Le Brésil en pôle alternatif (Le Temps, Suiça - 18/09/2010)

Par Frédéric Koller

La passe d’armes s’est déroulée le week-end dernier à Genève dans les couloirs de l’hôtel Intercontinental, par journaliste interposé.

Au terme d’un plaidoyer contre la prolifération nucléaire lors de l’inauguration de la conférence du think tank britannique International Institute for Strategic Studies (IISS), Henry Kissinger explique à un journaliste brésilien combien il a peu apprécié l’initiative de Lula et de la Turquie auprès de Téhéran.

Celle-ci avait eu pour effet de court-circuiter (temporairement) les efforts des Etats-Unis afin d’obtenir le vote par le Conseil de sécurité de l’ONU d’un nouveau train de sanctions contre l’Iran, soupçonné d’enrichir de l’uranium à des fins militaires.

Le lendemain, à la même tribune, c’est le ministre brésilien des Affaires étrangères, Celso Amorim, qui intervient. En coulisses, le même journaliste lui demande ce qu’il pense des propos de Kissinger qui ont reçu un large écho au Brésil.

«Je n’ai pas écouté Kissinger, mais malgré tout le respect que je lui dois, nous ne sommes pas forcément d’accord, à commencer avec ce qu’il a fait durant les années 1970», rétorque le diplomate. Il parle bien sûr du soutien américain aux dictatures sud-américaines. Le texte est clair: son pays n’a plus de leçon à recevoir.

Le Brésil de Celso Amorim, le Brésil du président Luiz Inacio Lula da Silva n’est plus simplement une «puissance économique émergente». C’est un pays décomplexé, qui déploie sa force sur tous les continents, hors des lignes traditionnelles, forgeant ses propres alliances – à géométrie variable, de façon pragmatique et indépendante. Alors que l’Inde hésite, que la Russie vacille, que l’Europe stagne, que l’Amérique doute et que la Chine inquiète, le Brésil s’affirme avec une joyeuse insolence après huit ans de «lulisme» qui s’achèvent dans une sorte d’apothéose. C’est du moins l’impression que donnait Celso Amorim samedi dernier.
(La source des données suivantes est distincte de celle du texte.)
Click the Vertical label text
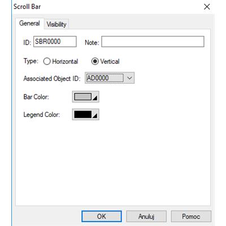The image size is (226, 226). [110, 62]
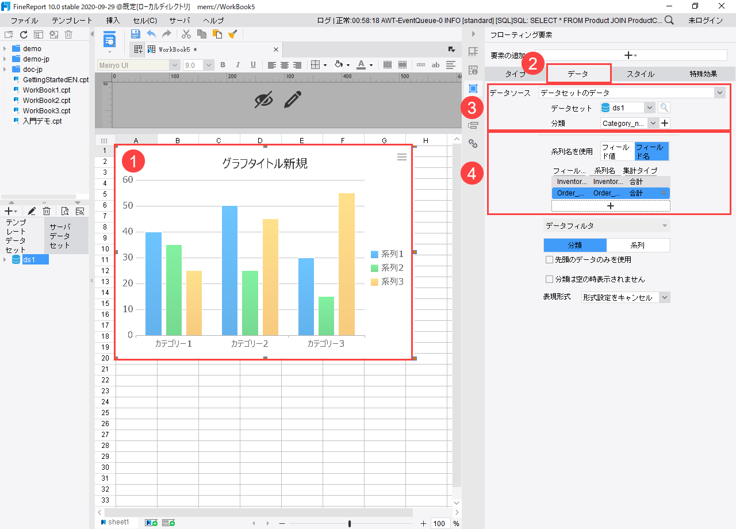Check 分類は空の時表示されません option
This screenshot has width=736, height=529.
549,279
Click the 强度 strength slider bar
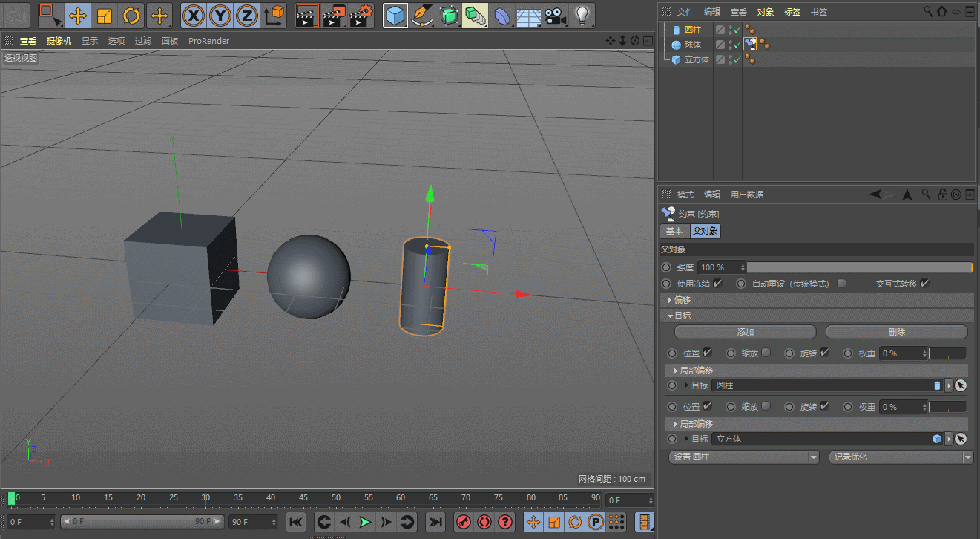The image size is (980, 539). (859, 267)

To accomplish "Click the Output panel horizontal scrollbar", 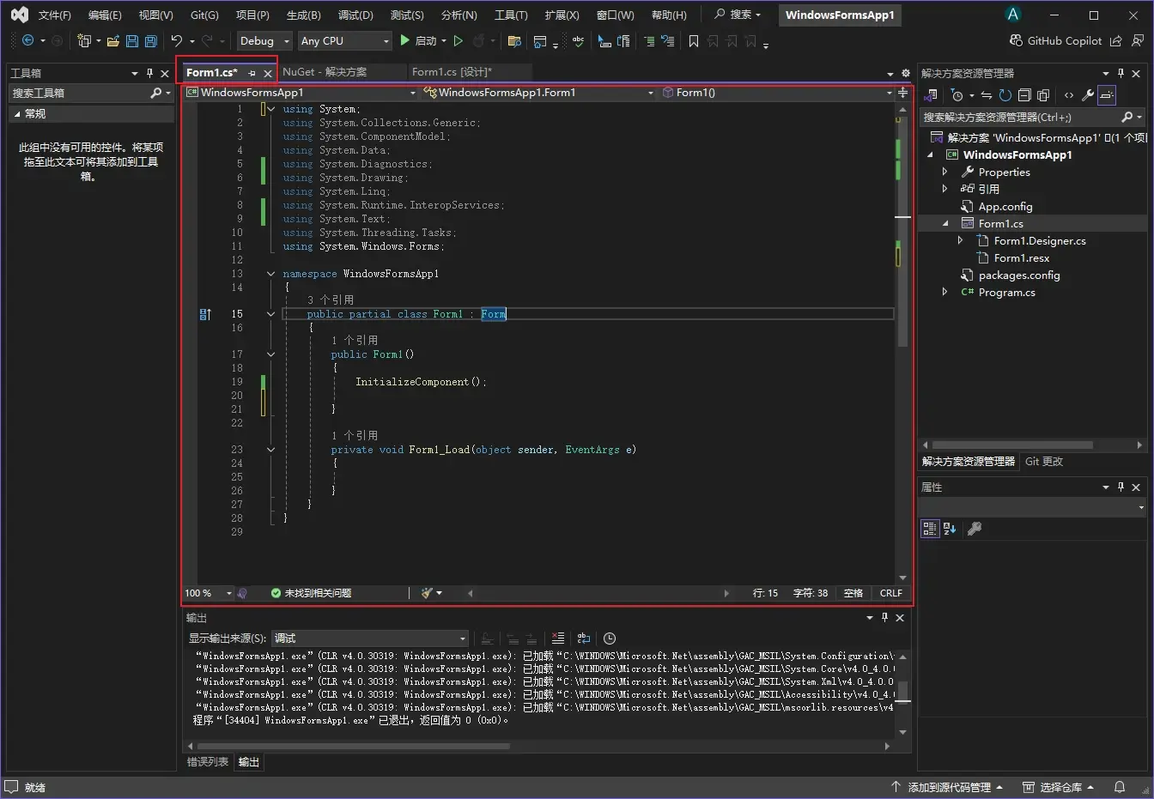I will pos(352,747).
A la tribune de l’IISS, le Brésilien a résumé ce changement à sa façon, directe. Premièrement, son pays «n’est plus l’arrière-cour des Etats-Unis». Il n’y a pas si longtemps, un quart des exportations partait vers l’Amérique, aujourd’hui ce n’est plus que 10%. Désormais, la Chine est le premier partenaire commercial et l’Argentine devancera l’an prochain les Etats-Unis pour le second rang. Deuxièmement, l’Amérique du Sud, autour du Brésil, devient progressivement un groupe de sécurité de moins en moins dépendant des Etats-Unis.

Cette dynamique est d’autant plus forte qu’elle est soutenue par des pays «progressistes» qui ont majoritairement basculé au centre gauche, vers la social-démocratie. «Plus l’Amérique du Sud est laissée à elle-même, plus elle trouve facilement des solutions à ses conflits», a dit Celso Amorim.
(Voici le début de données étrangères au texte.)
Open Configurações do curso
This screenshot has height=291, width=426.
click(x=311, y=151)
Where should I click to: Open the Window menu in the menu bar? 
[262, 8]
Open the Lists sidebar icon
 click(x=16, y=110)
Troisièmement, le Brésil a la ferme intention de faire entendre sa voix sur tous les terrains diplomatiques, y compris au Proche-Orient. Quitte à se fâcher avec l’administration de Barack Obama?

Le Brésilien est tombé d’accord avec le vice-secrétaire d’Etat américain, Jim Steinberg, également présent à Genève, pour dire que le différend iranien relevait d’une divergence «tactique» mais que le but recherché était identique: empêcher Téhéran d’acquérir l’atome militaire.

Le Brésil, qui revendique un siège permanent au Conseil de sécurité, se profile comme le grand leader du Sud pour une réforme de la gouvernance mondiale. Il faudra se battre. Pour Celso Amorim, l’initiative turco-brésilienne auprès de l’Iran démontre une chose: la résistance des cinq du Conseil de sécurité à reconsidérer les rapports de force mondiaux, à revoir la structure de l’ONU pourtant menacée de devenir un objet obsolète face au G20, sera énorme. Le Brésil est conscient de ses limites. Mais il a la ferme intention de s’imposer comme le pôle alternatif de ce début de XXIe siècle.